In 1973, the band Argent had a mild hit single called “God Gave Rock and Roll To You”. It seems that in 2016 God’s decided to take it back.
The death of Prince was as shocking and unexpected as that of Michael Jackson, and shook the musical landscape nearly as hard. For someone who was so outrageous on stage, who celebrated and struggled between carnality and spirituality, and whose appearance was so flamboyant, Prince was very circumspect about his life. Aside from the protégés he dated, he mainly avoided the gossip mill despite being one of the most successful musicians in the world. This, and his seeming devotion to being a Jehovah’s Witness, was why everybody bought the “flu” excuse his publicist made when Prince was treated for an “emergency” a few days before he died, even though it made no sense. It’s beginning to look more like the standard rock star death: opioids are the cause; whether it was an overdose or just a cumulative toll of addiction remains to be seen.
I’ll confess that I was never a big Prince fan. I wasn’t crazy about the synthesizer-heavy sound of many of his 80s hits, the length of his album cuts, and I thought the salacious lyrics of his songs bordered on cartoonish at times. But I’ve always respected Prince as one of the rock music immortals. He was a musical polymath, a virtuoso musician on any number of instruments. He wrote, recorded, and produced his albums mostly alone, playing the lion’s share of the instruments and bringing out a full band when live shows beckoned, but his music never sounded like the work of one man in a studio. There was a fresh, live intensity to his recordings even if it was Prince going from guitar to bass to drums to keyboards. It was the sound of a party, and Prince was the DJ.
The first video I ever saw on MTV was Prince’s “1999”. I’d never heard of him. As I was flipping through channels I caught a glimpse of a black man wearing a bandanna around his head, holding a guitar, and singing into a microphone. “Was that Hendrix?” I clicked back to that channel and was confronted with Prince. I didn’t care for the song at first; it was too dance-oriented, too synthesized, and not a bit like Hendrix. But as the song took off I learned to like it, and eventually love it. Not as much as “Little Red Corvette”, the radio-friendly pop hit whose raunchy lyrics sailed over the heads of radio and MTV programmers. That song I loved right away; its chorus was irresistible. Prince eventually became a huge part of the soundtrack of my college years. Purple Rain was released as an album and a movie, and while the movie is pretty forgettable (Prince was no actor), the soundtrack is a modern rock classic, spinning a dizzying collection of sounds from the dance metal (?) of “Let’s Go Crazy” with its frenetic guitar solo ending to the weird, off-kilter hit “When Doves Cry” to the plaintive rock ballad of the title track. Only Prince could have pulled off something like “I Would Die 4 U”, a song about God set to a slinky retro-disco beat.

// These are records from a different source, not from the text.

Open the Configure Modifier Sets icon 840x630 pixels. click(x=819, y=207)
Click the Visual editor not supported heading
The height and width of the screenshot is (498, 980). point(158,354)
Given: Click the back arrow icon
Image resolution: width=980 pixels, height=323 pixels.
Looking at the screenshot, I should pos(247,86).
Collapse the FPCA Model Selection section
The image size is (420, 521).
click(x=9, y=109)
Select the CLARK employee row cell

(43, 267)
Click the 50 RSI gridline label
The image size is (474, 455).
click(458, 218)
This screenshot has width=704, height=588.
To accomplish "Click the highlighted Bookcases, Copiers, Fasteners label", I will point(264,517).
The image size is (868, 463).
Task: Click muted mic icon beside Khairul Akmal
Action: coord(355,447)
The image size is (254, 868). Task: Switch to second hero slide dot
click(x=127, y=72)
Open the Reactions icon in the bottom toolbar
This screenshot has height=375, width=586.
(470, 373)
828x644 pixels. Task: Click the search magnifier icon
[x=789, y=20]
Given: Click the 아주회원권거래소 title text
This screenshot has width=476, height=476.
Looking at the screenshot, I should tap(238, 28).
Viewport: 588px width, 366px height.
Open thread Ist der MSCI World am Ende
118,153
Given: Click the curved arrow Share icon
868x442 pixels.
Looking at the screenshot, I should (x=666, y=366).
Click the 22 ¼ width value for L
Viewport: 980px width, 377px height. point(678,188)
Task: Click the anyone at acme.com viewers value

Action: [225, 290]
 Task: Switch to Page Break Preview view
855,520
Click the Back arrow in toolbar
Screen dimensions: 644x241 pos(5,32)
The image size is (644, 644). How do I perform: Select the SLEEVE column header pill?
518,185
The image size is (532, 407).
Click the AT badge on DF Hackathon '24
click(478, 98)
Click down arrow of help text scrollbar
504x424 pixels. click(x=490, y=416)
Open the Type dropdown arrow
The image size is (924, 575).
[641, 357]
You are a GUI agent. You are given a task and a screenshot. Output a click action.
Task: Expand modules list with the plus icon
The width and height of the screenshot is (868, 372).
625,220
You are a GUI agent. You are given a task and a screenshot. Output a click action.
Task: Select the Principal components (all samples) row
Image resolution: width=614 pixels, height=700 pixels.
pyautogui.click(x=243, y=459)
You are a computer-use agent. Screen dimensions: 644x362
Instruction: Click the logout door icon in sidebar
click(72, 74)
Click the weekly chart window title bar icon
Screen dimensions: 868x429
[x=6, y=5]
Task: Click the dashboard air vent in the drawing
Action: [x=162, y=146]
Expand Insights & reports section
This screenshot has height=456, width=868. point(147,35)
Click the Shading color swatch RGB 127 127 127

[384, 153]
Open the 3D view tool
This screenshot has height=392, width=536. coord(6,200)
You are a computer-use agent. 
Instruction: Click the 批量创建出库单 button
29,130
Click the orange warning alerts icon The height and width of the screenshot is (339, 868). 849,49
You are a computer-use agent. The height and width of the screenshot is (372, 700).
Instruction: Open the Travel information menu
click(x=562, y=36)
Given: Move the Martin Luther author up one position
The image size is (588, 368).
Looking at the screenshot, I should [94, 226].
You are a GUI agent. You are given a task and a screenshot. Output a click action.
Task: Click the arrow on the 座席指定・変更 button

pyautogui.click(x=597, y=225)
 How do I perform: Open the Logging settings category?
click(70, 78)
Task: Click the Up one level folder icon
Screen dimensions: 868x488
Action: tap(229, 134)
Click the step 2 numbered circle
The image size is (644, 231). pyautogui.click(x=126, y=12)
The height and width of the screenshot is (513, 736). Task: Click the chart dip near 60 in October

But while Purple Rain was likely his peak with tight, concise, focused, and powerful songs, for me his greatest statement was the song “Sign O’ The Times”, a percussion- and bass-heavy funk ballad that surveyed life in 1987 and saw the coming Apocalypse. It’s a thrilling song with an unusual semi-spoken lyric that proved there was more to Prince than an endless party. Commercially he trailed off after that, enjoying hits, but never again reaching the apogee of the Purple Rain era. He became known as an eccentric, writing the word “Slave” on his face and changing his name to a symbol, eventually becoming known as “The Artist Formerly Known As Prince”. Few understood the bruising battle and lawsuits with his record company that led to these actions. To the outside observer it just seemed weird, and became the fodder for late night TV snark. But when the lawsuits were settled and the battle ended, he became Prince once again. Through it all, Prince was an original. He sounded like nobody else on the scene, and nobody could sound like him. He was influenced by everything he listened to, and filtered it all through his music. A disco beat, a New Wave synthesizer, a heavy metal guitar solo, gospel vocals on an X-rated lyric…sometimes all in the same song. He was as unpredictable and wild as his peer Madonna, but his skill as a musician made it all valid. His like will not pass this way again any time soon.